▶ _Jobs_:
A. In two sentences, summarize the i18n notes.
B. Answer these questions from the i18n notes:
(i) Under which localStorage key are requested terms cached?
(ii) In what format does the PUT glossary endpoint replace the glossary dictionary?
(iii) Which client function is used by "Update Database"?

▶ _Selected passage_:
▶
Requested terms (keys seen in the app but not yet translated) are cached in localStorage under i18n-requested-terms. These are merged with the loaded JSON translations, with JSON taking priority.


Glossary Term Editing (DeepL v3 API)

API Endpoints

Method Endpoint Description
GET /api/i18n/glossaries/:id/terms Fetch all terms for a glossary
PUT /api/i18n/glossaries/:id/terms Replace all terms (syncs with DeepL v3, updates DB, flushes cache)

The PUT endpoint uses the DeepL v3 API (PUT /v3/glossaries/{id}/dictionaries) to replace the entire glossary dictionary in TSV format. It then syncs the local DB (i18n_glossary_terms) and updates entry_count.

Client Functions

  • fetchGlossaryTerms(glossaryId) — fetches term pairs as Record<string, string>
  • updateGlossaryTerms(glossaryId, entries) — replaces all terms

Playground UI

Glossaries in the management section are expandable — click to load and inline-edit terms. Each glossary row shows:

  • Add/delete individual terms
  • "Save" button (enabled only when there are unsaved changes via dirty-state detection)

Glossary Selection Improvements

  • Bidirectional filter: The glossary dropdown in the Translation section shows glossaries matching the language pair in either direction (e.g. when translating en→de, both en→de and de→en glossaries appear)
  • Direction label: Each glossary option shows its direction: osr (de→en, 2 entries)
  • DeepL target lang normalization: en/ENen-GB, pt/PTpt-PT (DeepL rejects bare en/pt target codes)

Widget Translations

Schema (Actual — Deployed)

CREATE TABLE widget_translations (
    id              uuid PRIMARY KEY DEFAULT gen_random_uuid(),
    entity_type     text NOT NULL DEFAULT 'page',
    entity_id       text,                        -- nullable for system translations
    widget_id       text,                        -- nullable for system translations
    prop_path       text NOT NULL DEFAULT 'content',
    source_lang     text NOT NULL,
    target_lang     text NOT NULL,
    source_text     text,
    translated_text text,
    source_version  int,
    status          text DEFAULT 'draft',
    meta            jsonb DEFAULT '{}',
    created_at      timestamptz DEFAULT now(),
    updated_at      timestamptz DEFAULT now(),

    CONSTRAINT uq_widget_translation
    UNIQUE NULLS NOT DISTINCT (entity_type, entity_id, widget_id, prop_path, target_lang)
);

Uses NULLS NOT DISTINCT so system translations (with NULL entity_id/widget_id) are still properly deduplicated. The unique constraint is required by PostgREST for upsert conflict resolution.

API Endpoints

Method Endpoint Description
GET /api/i18n/widget-translations Query with filters: entity_type, entity_id, widget_id, target_lang
PUT /api/i18n/widget-translations Upsert single translation
PUT /api/i18n/widget-translations/batch Upsert multiple translations
DELETE /api/i18n/widget-translations/:id Delete by ID
DELETE /api/i18n/widget-translations/entity/:type/:id Delete all translations for an entity (optional ?target_lang=)

Client Functions

  • fetchWidgetTranslations(filters) — query with optional entity/widget/lang filters
  • upsertWidgetTranslation(input) — upsert a single translation
  • upsertWidgetTranslationsBatch(inputs) — upsert multiple (used by "Update Database")
◀
▶ _Information shown_:
▶
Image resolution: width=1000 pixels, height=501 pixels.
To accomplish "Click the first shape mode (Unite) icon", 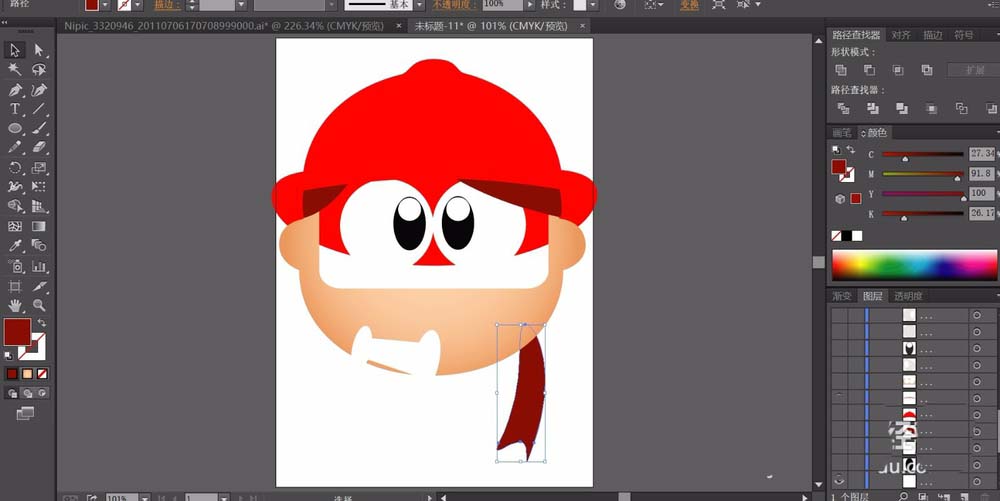I will pyautogui.click(x=841, y=70).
◀
▶ _Final results_:
A. Glossary terms can be fetched and replaced through API endpoints, and a replacement is synced with the DeepL v3 API, the local database and the cache, while the playground lets users expand glossaries to add, delete and edit terms inline. Widget translations are stored in a widget_translations table whose NULLS NOT DISTINCT unique constraint deduplicates system translations and enables upsert conflict resolution, and endpoints are provided to query, upsert and delete them.

B.
(i) i18n-requested-terms
(ii) TSV format
(iii) upsertWidgetTranslationsBatch(inputs)